Selection Game for Consensus-Based Decentralized Aggregators of Distributed Energy Resources in a Blockchain Ecosystem

Aggregators can be effective in organizing distributed energy resources (DERs) for smart grids and electricity markets. The recent development of blockchain and peer-to-peer (P2P) networks provides a new ecosystem for aggregating DERs. Initial studies have mainly used off-the-shelf consensuses, which may struggle to balance node sizes and computational intensities. Moreover, the dynamics of DERs changing their selection among multiple aggregators over time are rarely considered in most related literature. This freedom of selection, which is encouraged by the electricity market, can be better activated by a blockchain. In this study, a game-dynamic-based selection framework for multiple aggregators of DERs is proposed in a decentralized blockchain ecosystem. First, a proof-of-dual-credibility (Po2C) protocol is established so that DERs in such an aggregator can reach consensus.

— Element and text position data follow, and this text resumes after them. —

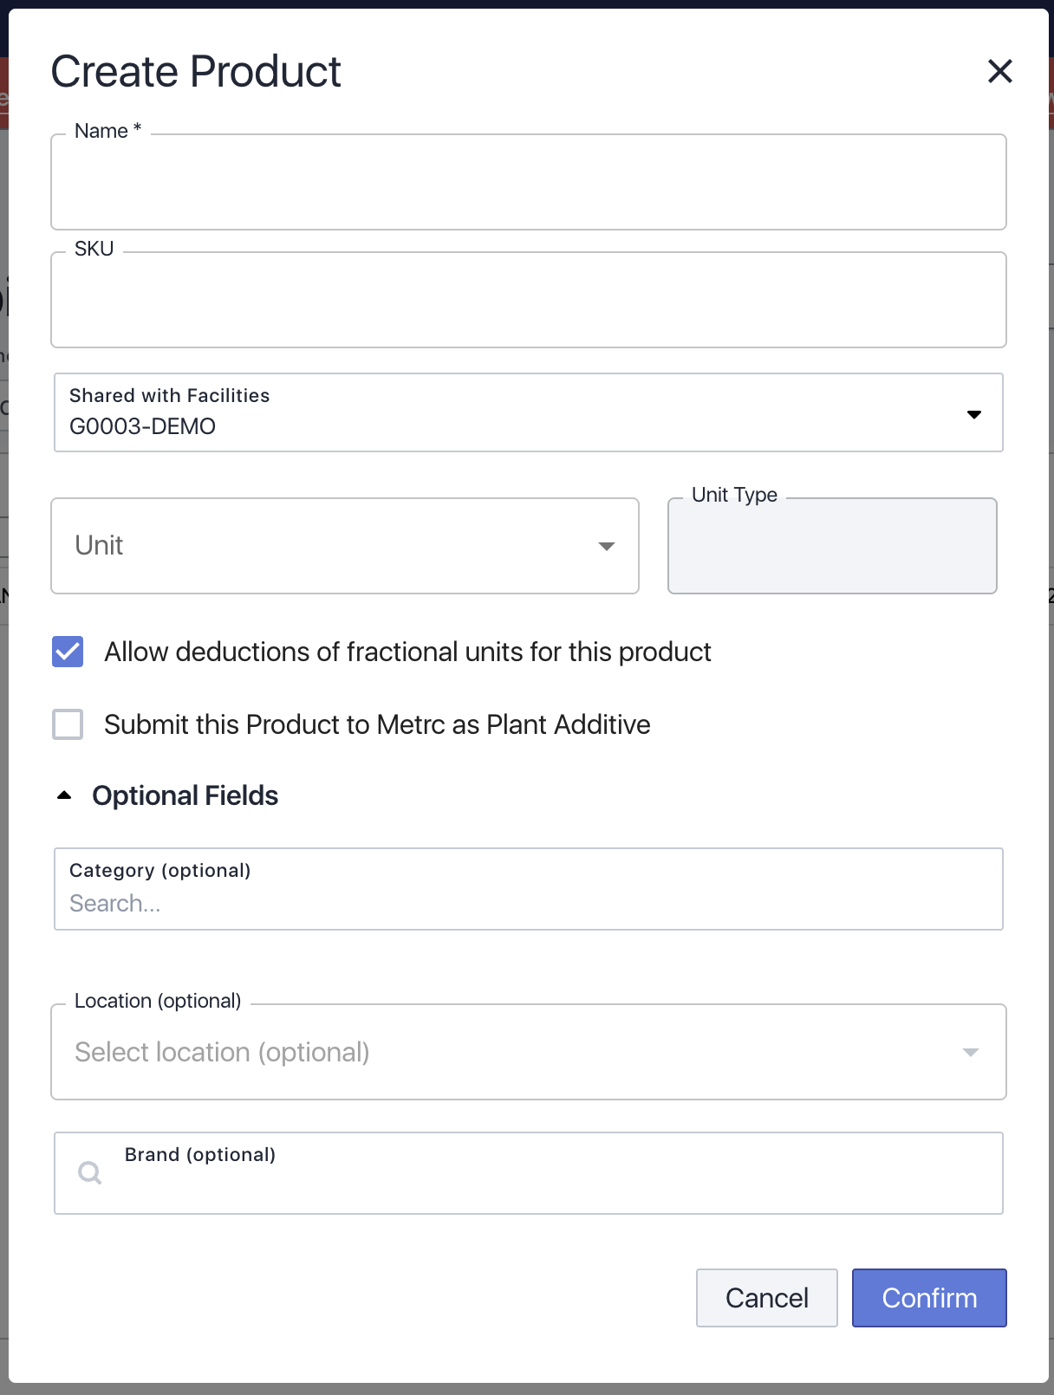Enable Submit to Metrc as Plant Additive
Viewport: 1054px width, 1395px height.
pyautogui.click(x=68, y=724)
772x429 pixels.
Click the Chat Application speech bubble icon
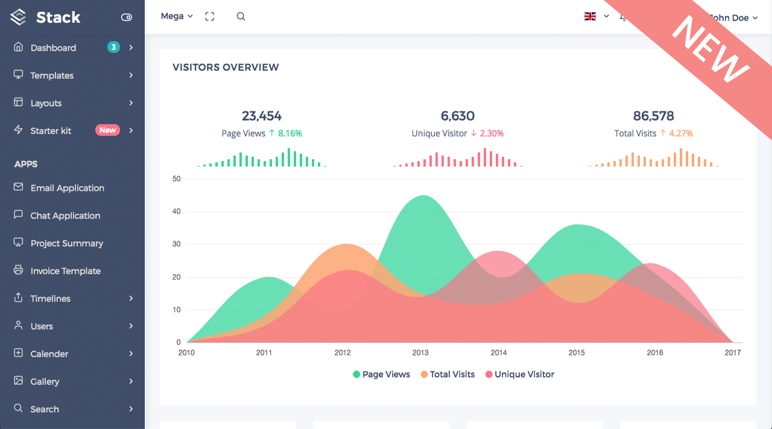point(18,215)
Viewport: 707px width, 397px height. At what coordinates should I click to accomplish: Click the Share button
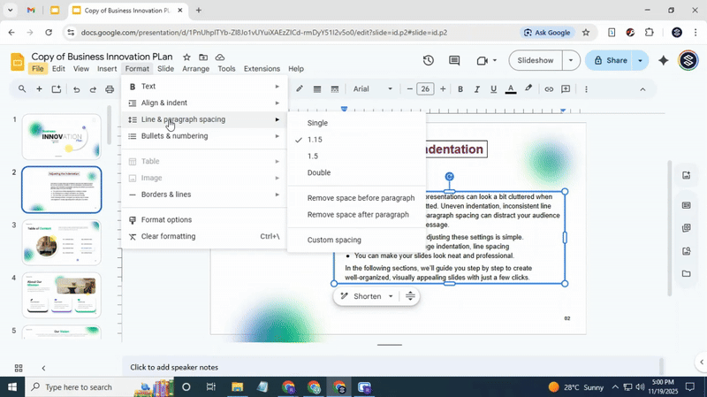pyautogui.click(x=610, y=61)
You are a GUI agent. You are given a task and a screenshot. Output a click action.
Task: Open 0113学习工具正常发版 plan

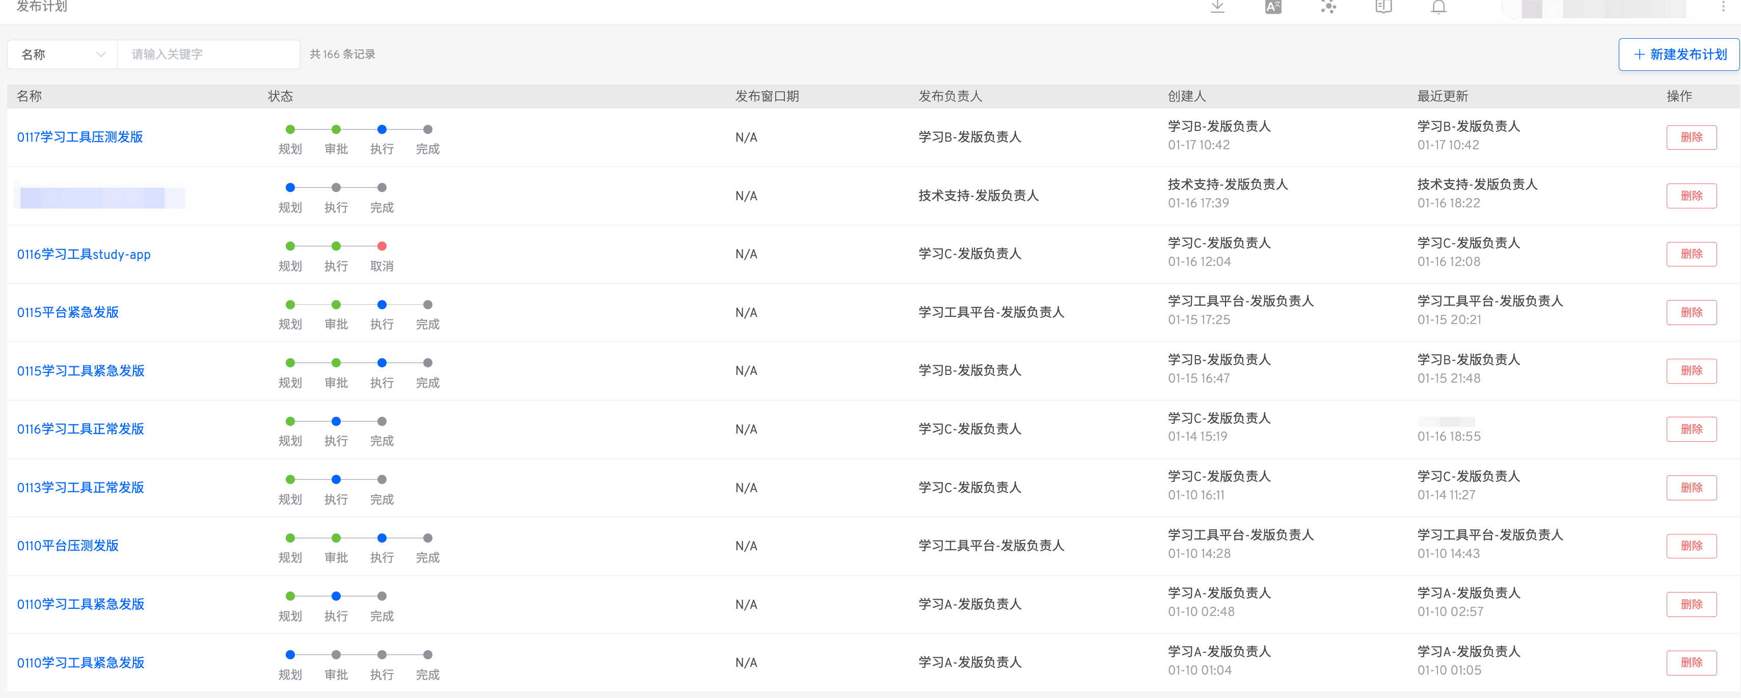(80, 487)
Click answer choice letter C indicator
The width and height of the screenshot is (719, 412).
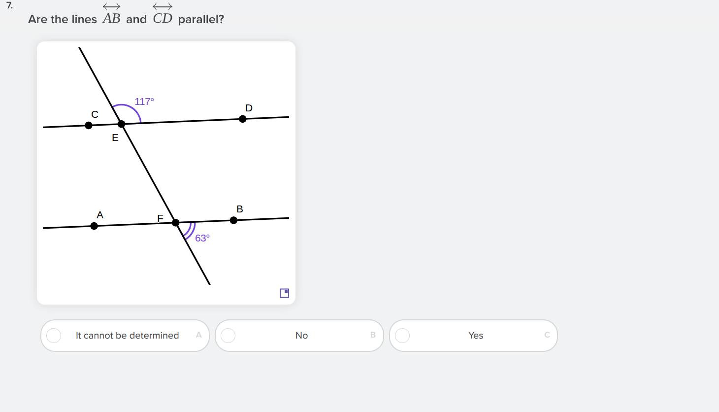pyautogui.click(x=547, y=334)
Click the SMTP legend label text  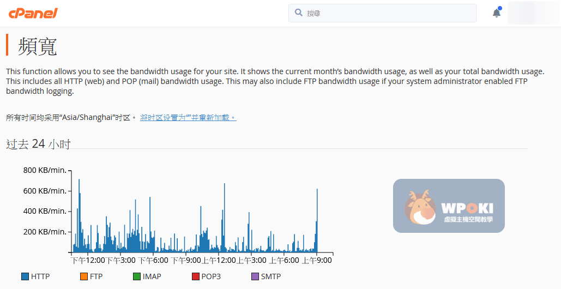coord(270,276)
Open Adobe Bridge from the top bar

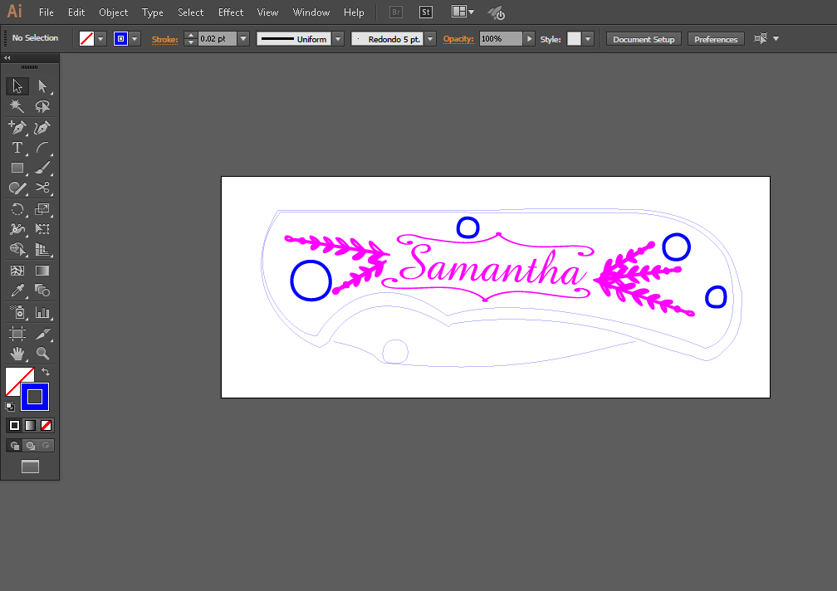click(x=396, y=12)
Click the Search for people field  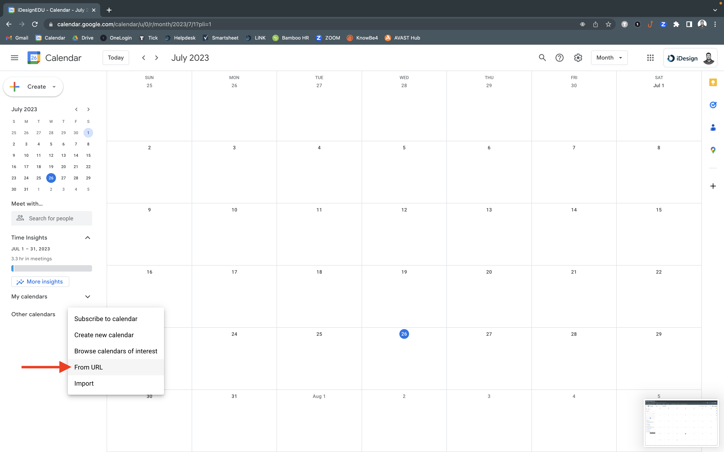pyautogui.click(x=51, y=218)
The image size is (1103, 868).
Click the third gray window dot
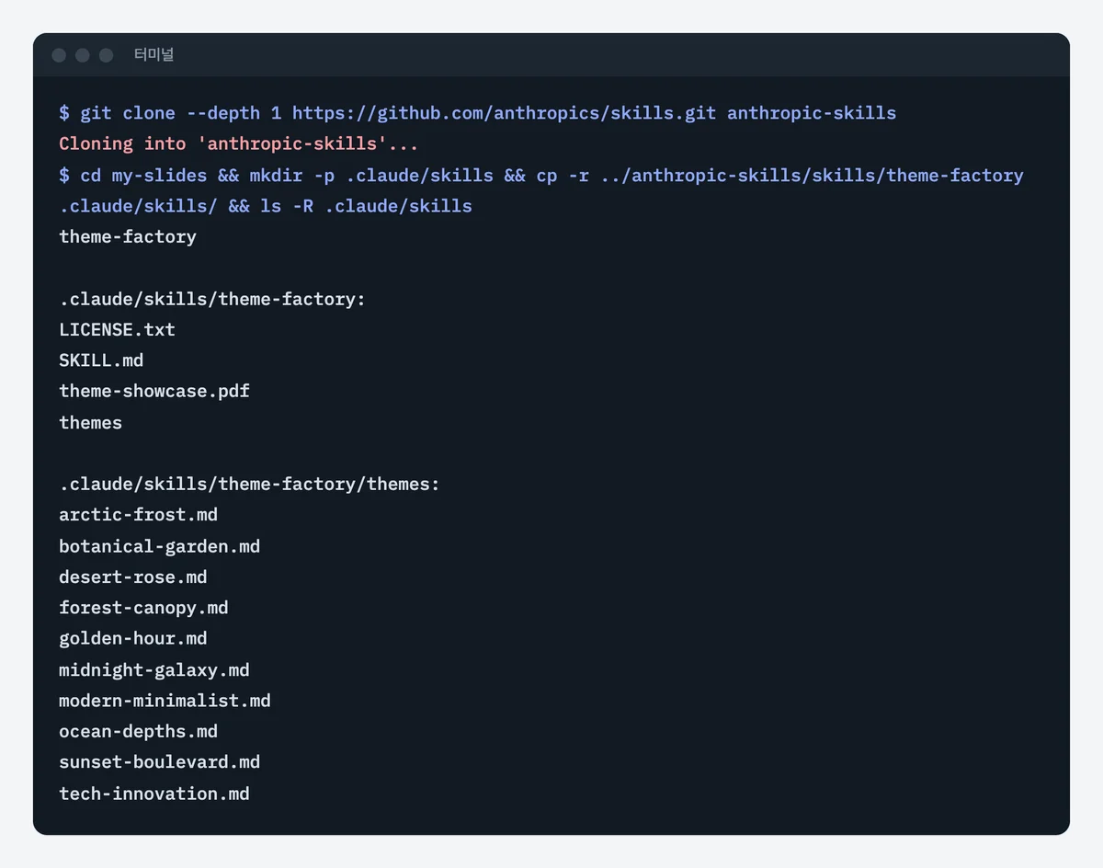coord(106,55)

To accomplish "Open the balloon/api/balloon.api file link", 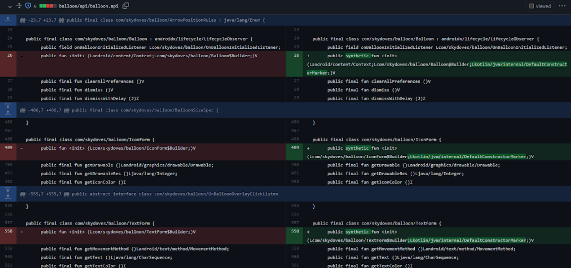I will pyautogui.click(x=89, y=6).
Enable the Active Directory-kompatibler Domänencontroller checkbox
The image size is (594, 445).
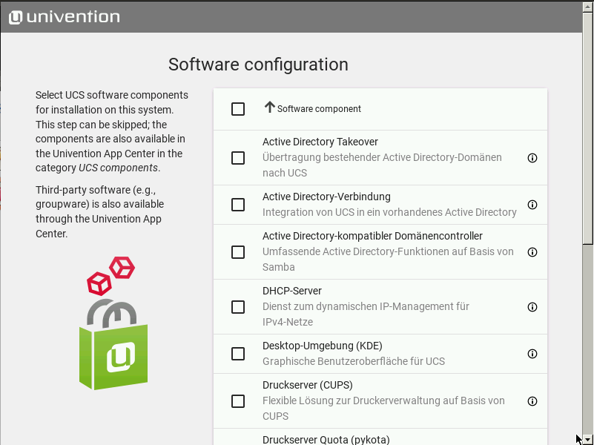click(x=238, y=252)
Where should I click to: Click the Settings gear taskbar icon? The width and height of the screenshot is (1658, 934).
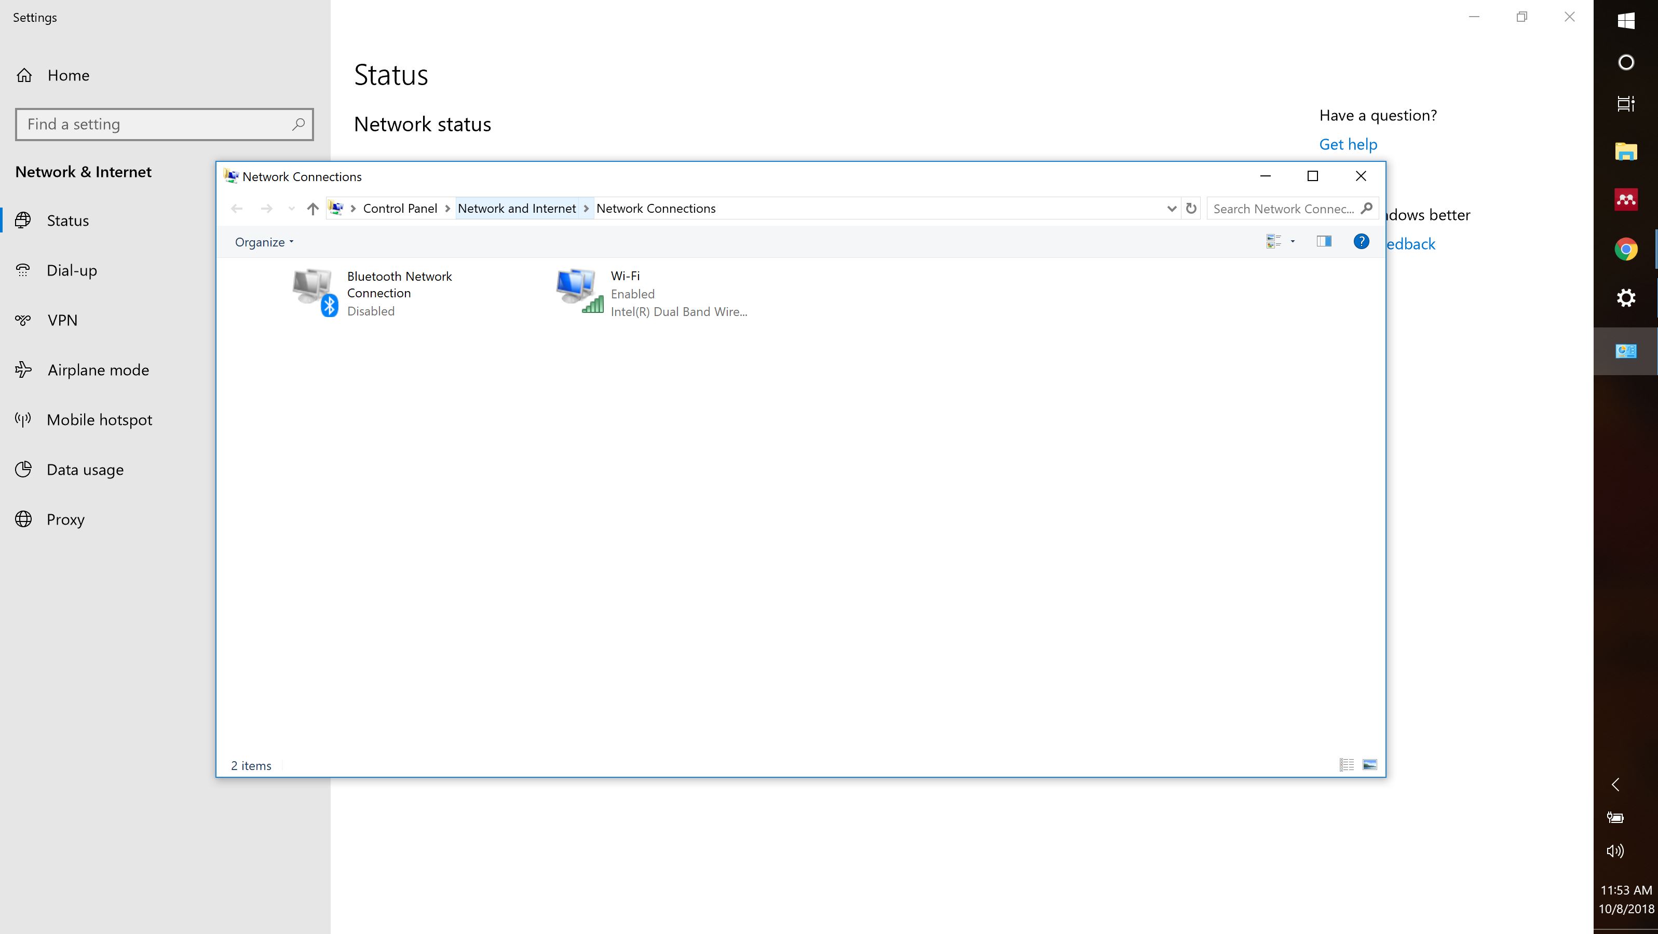pos(1626,298)
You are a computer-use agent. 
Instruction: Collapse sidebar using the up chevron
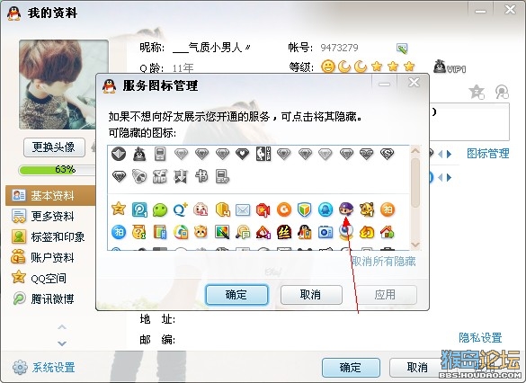[62, 327]
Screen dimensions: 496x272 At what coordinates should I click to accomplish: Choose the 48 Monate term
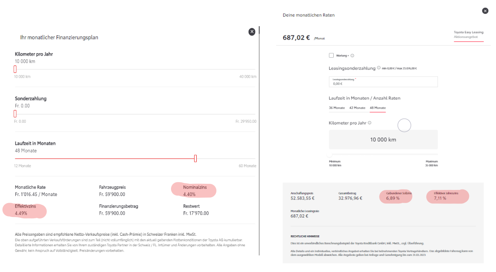378,108
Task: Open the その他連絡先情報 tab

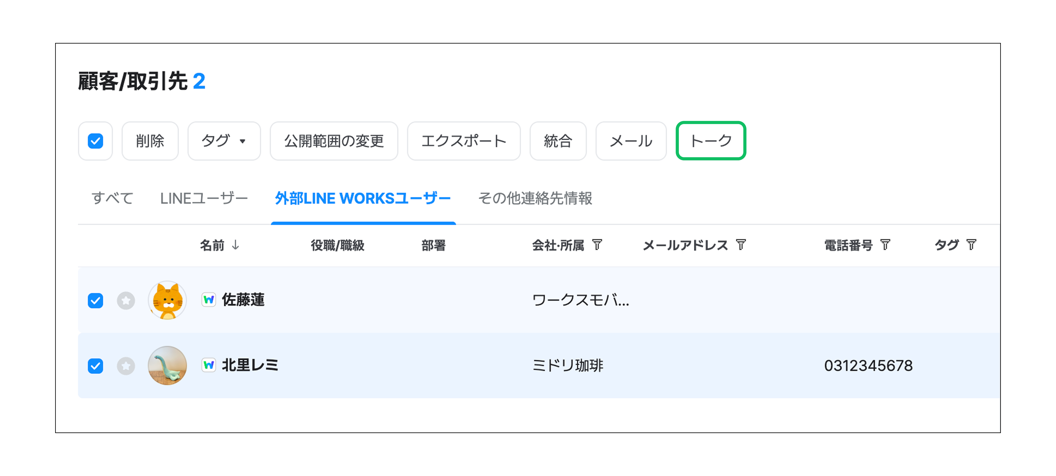Action: click(x=535, y=198)
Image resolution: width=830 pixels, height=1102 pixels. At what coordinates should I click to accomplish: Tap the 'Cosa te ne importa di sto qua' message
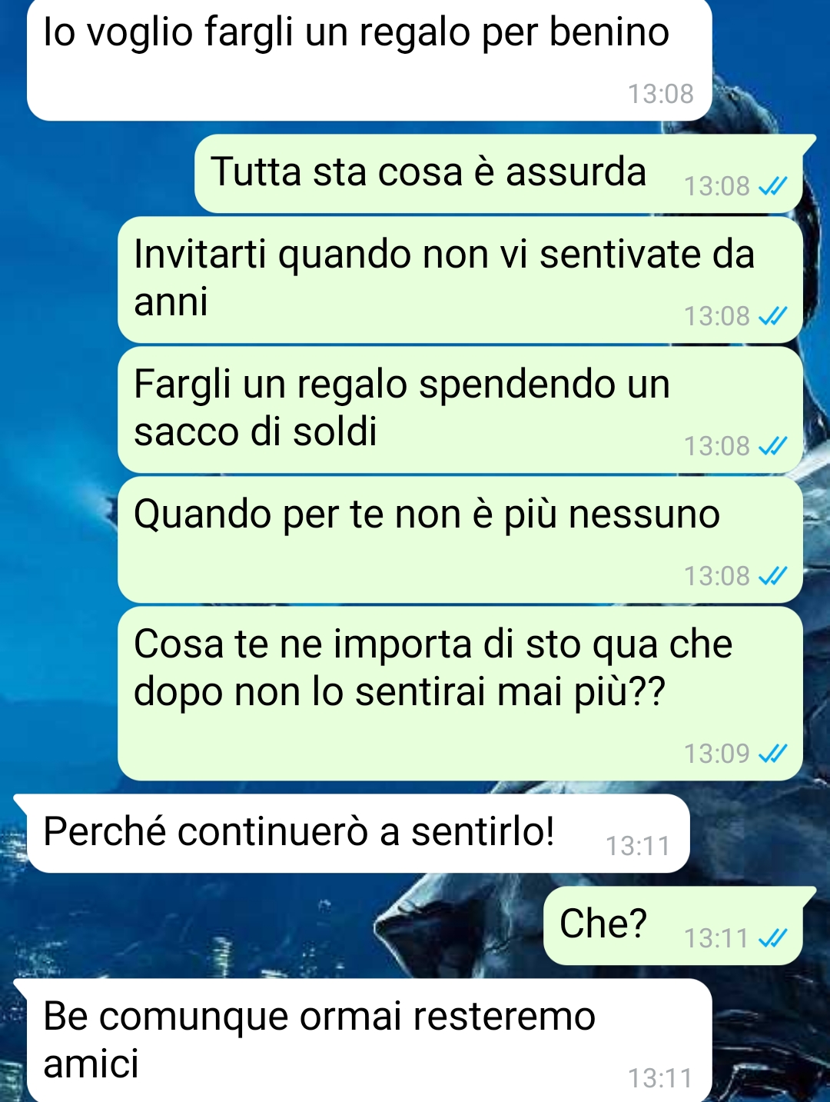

At the same time, for one DER node, both an unavoidable objective credit and a malicious subjective credit constitute its credibility with different weights. Then, a function with triple payoffs motivates DERs in terms of both the physical characteristics of being power supply devices and P2P nodes, the latter including consensus winning and data propagation. Third, the selection game of DERs among aggregators is modeled as an evolutionary game under replicator dynamics to find equilibrium. Numerical simulations with two and four aggregators show general stability in the selection game of DERs. Performance achieved with different consensuses and incentives are compared as well. The framework shows its great potential to organize DERs in a decentralized but aggregated mechanism in open electricity markets.